Sunday, April 19, 2015

April 19, 2015

The ice has been creeping out of Lake Wicwas slowly and steadily - yesterday's wind really helped move things along.  I think by tomorrow morning I will be able to declare ice-out, but we'll have to wait until dawn to know.  Here's how things looked from the boat landing this evening at 4:15pm.
Almost Ice Free

Right in sync with the ice leaving, many animals are emerging and returning to the lake.  Today I heard the wonderful sound of a hundred Wood Frogs singing in a vernal pool, calling to their mate as spring brings thoughts of love. 

I also saw my first amphibian of the year, a tiny leopard frog in a wet spot right beside the lake, having just emerged from the mud down below the frost line.  And there are lots of birds on the lake now, both permanent summer residents such as the black ducks, as well as the transients on their way farther north - Mergansers and Buffleheads.  Some of these arrived when there were only small gaps in the ice, plowing through the ice and slush like a maritime ice-breaking ship.
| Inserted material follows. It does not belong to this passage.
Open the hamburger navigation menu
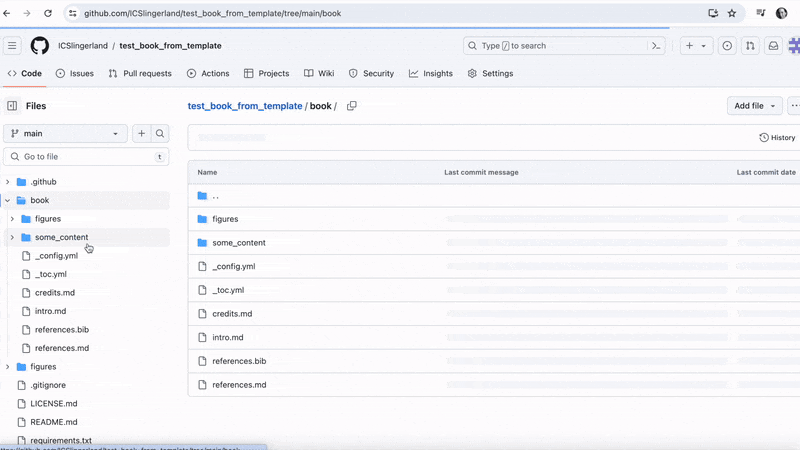This screenshot has height=450, width=800. click(x=12, y=46)
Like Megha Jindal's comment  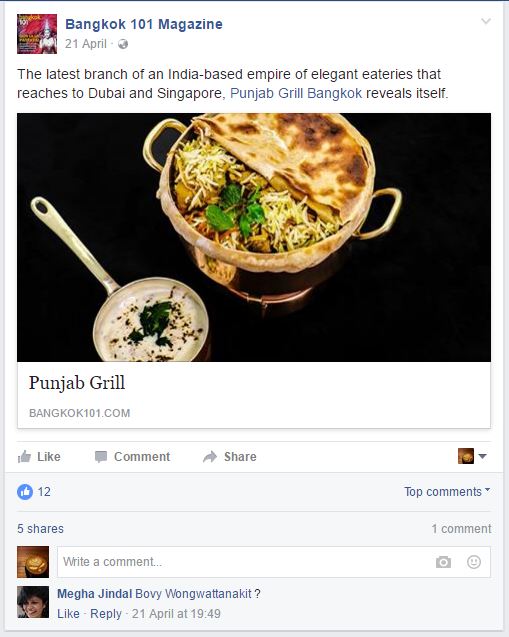(68, 613)
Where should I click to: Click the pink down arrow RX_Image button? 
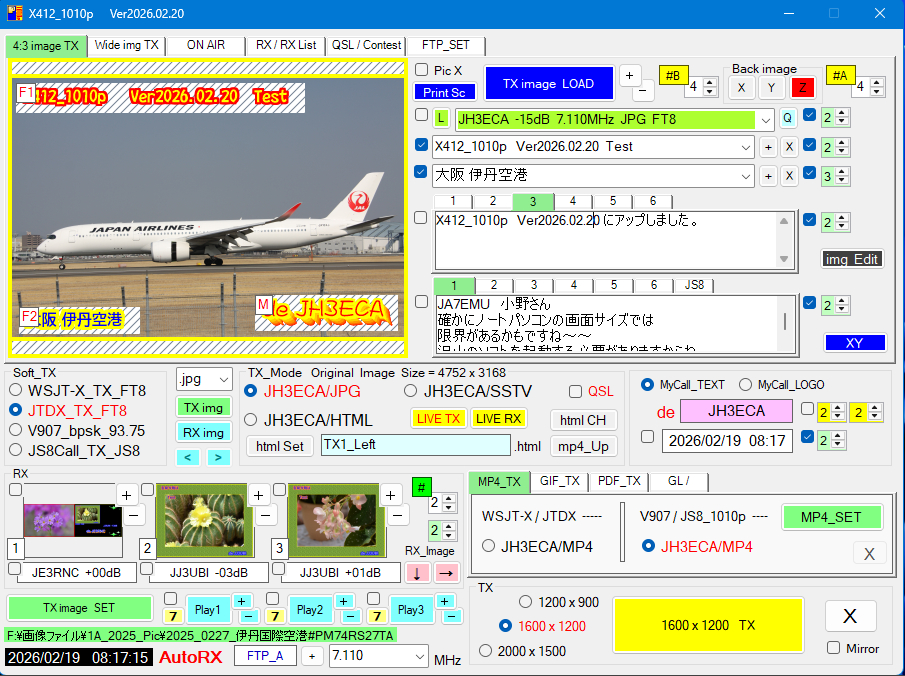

This pair of Common Mergansers found enough open water to get their dinner before grooming - and resting - on a nice, warm, comfy patch of ice.

Common Mergansers

Cold feet anyone?

The next day a female Hooded Merganser came swimming by - no sign of a mate for her yet.
Female Hooded Merganser
And I saw my first loon on the lake just today - only one;  I don't know if it is half of our nesting pair or not.

Various mammals are out and about more as well.  The first beaver of the year swam by as soon as there was a significant gap around the edge of the lake, and the next day a muskrat cruised by.  I wonder if it was the muskrat that enjoyed snacking on all these clams.
Sign of a good feast

I saw deer tracks in the mud, and caught a Gray Fox and a Raccoon out prowling for food.  The raccoon could also have been the consumer of the clams - they are excellent swimmers and love all types of seafood.
Raccoon on the Prowl
Just 90 minutes later, so is the fox

Raccoons are also pretty vicious - if these two met up, it might be a good fight.  But with all the food sources around (raccoons like wood frogs too) at this time of year they would probably leave each other alone and go after the easy pickin's. 

Here's another sign that summer is coming - buds are swelling and turning red, here on blueberry bushes.

The winter of 2015 is finally setting on Lake Wicwas.